The original title is noted for its overwhelming difficulty and this is no exaggeration. Gamers today will be hard pressed to figure out how people beat this game way back when. Meanwhile, Castlevania fans will marvel at just how far the game has come since then.
Two games that had a huge impact on the future of Castlevania include 1989’s Castlevania III and the later SNES title Castlevania IV. No two games in the series did more to set up the later masterpiece that would be called Symphony of the Night. From the multiple characters you had on tap in Castlevania III to the richly detailed world and gameplay of IV, Castlevania had found its stride by Castlevania III and kept it going all the way until Symphony of the Night.
But, like many NES games, Castlevania III is what you would call NES hard. Don’t let the choice of multiple characters and pathways fool you – this is still Castlevania at its heart.
What’s at stake is no less than a generation conflict between the Belmonts and Dracula with the world in the balance. Aided by Grant Denasty, Sypha Belnades, and Alucard, Trevor Belmont has to take down Dracula who has unleashed his horde upon the world.
Viewers of the recent Netflix Castlevania series might find this premise familiar as it is the story underpinning the television show.

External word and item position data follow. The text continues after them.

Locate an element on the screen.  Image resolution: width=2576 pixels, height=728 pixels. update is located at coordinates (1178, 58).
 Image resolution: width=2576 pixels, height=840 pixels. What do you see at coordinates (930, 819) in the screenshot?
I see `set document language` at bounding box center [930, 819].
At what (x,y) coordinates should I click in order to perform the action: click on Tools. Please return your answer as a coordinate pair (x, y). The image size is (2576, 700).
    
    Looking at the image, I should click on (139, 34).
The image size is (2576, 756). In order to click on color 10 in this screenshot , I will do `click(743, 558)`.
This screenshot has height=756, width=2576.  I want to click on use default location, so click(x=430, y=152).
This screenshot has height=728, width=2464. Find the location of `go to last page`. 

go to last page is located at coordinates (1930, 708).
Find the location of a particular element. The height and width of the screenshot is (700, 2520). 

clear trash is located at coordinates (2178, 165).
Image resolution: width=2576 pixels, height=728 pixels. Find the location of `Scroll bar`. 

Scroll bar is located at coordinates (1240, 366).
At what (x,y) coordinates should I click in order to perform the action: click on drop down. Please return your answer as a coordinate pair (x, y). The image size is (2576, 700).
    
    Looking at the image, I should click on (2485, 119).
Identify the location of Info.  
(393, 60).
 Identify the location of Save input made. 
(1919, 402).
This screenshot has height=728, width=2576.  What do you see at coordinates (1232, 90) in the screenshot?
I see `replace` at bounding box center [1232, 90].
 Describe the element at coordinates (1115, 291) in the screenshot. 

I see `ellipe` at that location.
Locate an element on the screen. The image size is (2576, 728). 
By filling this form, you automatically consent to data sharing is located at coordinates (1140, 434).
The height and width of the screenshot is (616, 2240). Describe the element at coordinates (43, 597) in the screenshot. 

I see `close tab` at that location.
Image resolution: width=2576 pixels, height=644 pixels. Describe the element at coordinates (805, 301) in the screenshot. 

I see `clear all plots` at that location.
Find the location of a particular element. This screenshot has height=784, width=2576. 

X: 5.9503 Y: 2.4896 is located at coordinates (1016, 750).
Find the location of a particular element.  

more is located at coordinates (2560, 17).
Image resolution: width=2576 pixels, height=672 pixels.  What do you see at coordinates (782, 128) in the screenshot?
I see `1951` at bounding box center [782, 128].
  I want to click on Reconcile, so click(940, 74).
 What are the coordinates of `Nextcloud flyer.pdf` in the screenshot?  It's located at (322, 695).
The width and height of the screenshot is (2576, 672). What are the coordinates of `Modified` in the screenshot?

Basically, Konami gives you the illusion of choice but still presents you with pathways that are tough as nails to follow. You use each of the different characters abilities to make it through the game – Sypha’s magic, Grant’s ability to climb on walls, or Alucard’s ability to transform into a bat. This is a mild puzzle-solving element at best and shouldn’t scare people away who think the whole game is like this.
What we have instead, and a first for Castlevania, is a real focus on the story and world of Dracula and his enemies. This game is tough as hell, but you get rewarded with more story as you progress.
Probably the first “modern” Castlevania game, Castlevania III is notable not only because it advanced the series in so many different ways but also because it is a kind of swan song for “NES hard,” 8-bit gaming. Make no mistake, Super Castlevania IV was tough and Symphony of the Night was no cake walk, but they weren’t anywhere close to the kinds of difficulty you’d regularly experience in Castlevania I and II (which was difficult for many other reasons as well). Easily the perfect expression of the formula, Castlevania III is the height of the NES legacy of side-scrolling games and is a must-play for fans of the genre, series, and industry alike.